Telecomunicações Brasileiras S.A. (Telebras)
- Type: Public
- Traded as: B3: TELB3, TELB4
- Industry: Telecommunications
- Predecessor: Companhia Telefônica Brasileira
- Founded: November 9, 1972; 53 years ago in Brasília, Brazil
- Headquarters: Brasília, Federal District, Brazil
- Key people: Maximiliano Salvadori Martinhão, (President)
- Products: Fixed line & mobile phone internet services
- Parent: Government of Brazil
- Subsidiaries: Visiona (49% ownership)
- Website: www.telebras.com.br

= Telebrás =

Brazilian telecommunications company

Telebras is a Brazilian telecommunications company which was the state-owned monopoly telephone system. It was broken up in July 1998 into twelve separate companies, nicknamed the 'Baby Bras' companies, that were auctioned to private bidders. The new companies were the long distance operator Embratel, three fixed line regional telephony companies and eight cellular companies. It was re-established in 2010 according to Decree No. 7.175 that established the National Broadband Plan (PNBL), when then-President Luiz Inácio Lula da Silva tasked it with managing a nationwide plan to expand broadband Internet access. Telebras implements the private communication network of the federal public administration, public policy support and supports broadband, besides providing infrastructure and support networks to telecommunications services provided by private companies, states, Federal District, municipalities and nonprofits.

==History==
Attempts at privatization began during Fernando Collor de Mello's administration in 1990, as part of an economic reform dubbed National Privatization Program (Programa Nacional de Desestatização), within the Plano Collor, which was conducted by then-finance minister Zélia Cardoso de Mello The privatization was carried out some 8 years later during the administration of Fernando Henrique Cardoso, on July 29, 1998. Shares of the 12 "Baby Brás" began trading on the Brazilian stock exchange on September 21, 1998; and US-based trading of American Depository Receipts began on November 16 of the same year.

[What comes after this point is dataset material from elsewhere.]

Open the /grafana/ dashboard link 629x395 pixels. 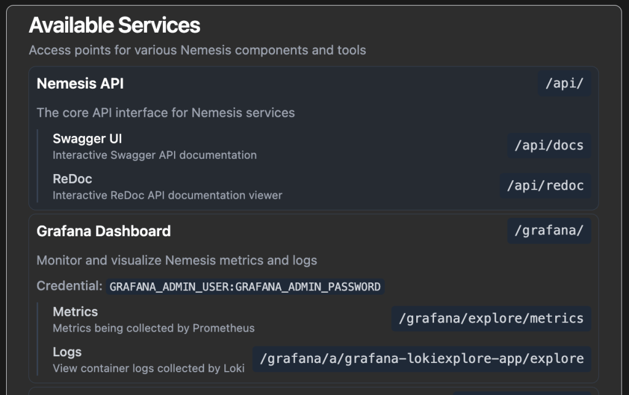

According to Carlos Henrique Moreira (president of Embratel), in the eight years after the privatization, from 1998 to 2006, the fixed and mobile telephone subscriber base increased by 27.4 million to 139 million, at an annual rate of 20%, generating an annual increase of income of 18%, from R$31 billion to R$121 billion). The government's tax revenue grew from R$9.3 billion to R$33.1 billion at an annual growth rate of 17%. The telecommunication services' penetration grew from 24% to 72%, or 17% annually. The number of direct jobs for the "Baby Brás" companies increased from 180,000 to 305,000, an annual increase of 7%." In the early days of the state-owned operation, some employees were auctioning off telephone lines in a scheme to pocket more cash from the highest bidders.

===Re-establishment===
With an investment of 200 million reais in late 2007 by the Federal Government, Telebras became the holding company of Fust resources and aims to be the administrator of a large network of optical fiber already deployed in the towers still owned by Eletrobrás and fiber optical networks that belong to Petrobras. The company is building a large national information highway that will serve the more remote locations of the country with digital inclusion to the populations served by public schools, public administrations, among others, in addition to providing (wholesale) interconnection providers of last mile. The project suffered resistance by sectors of society who see in this maneuver a possible re-nationalization of the sector.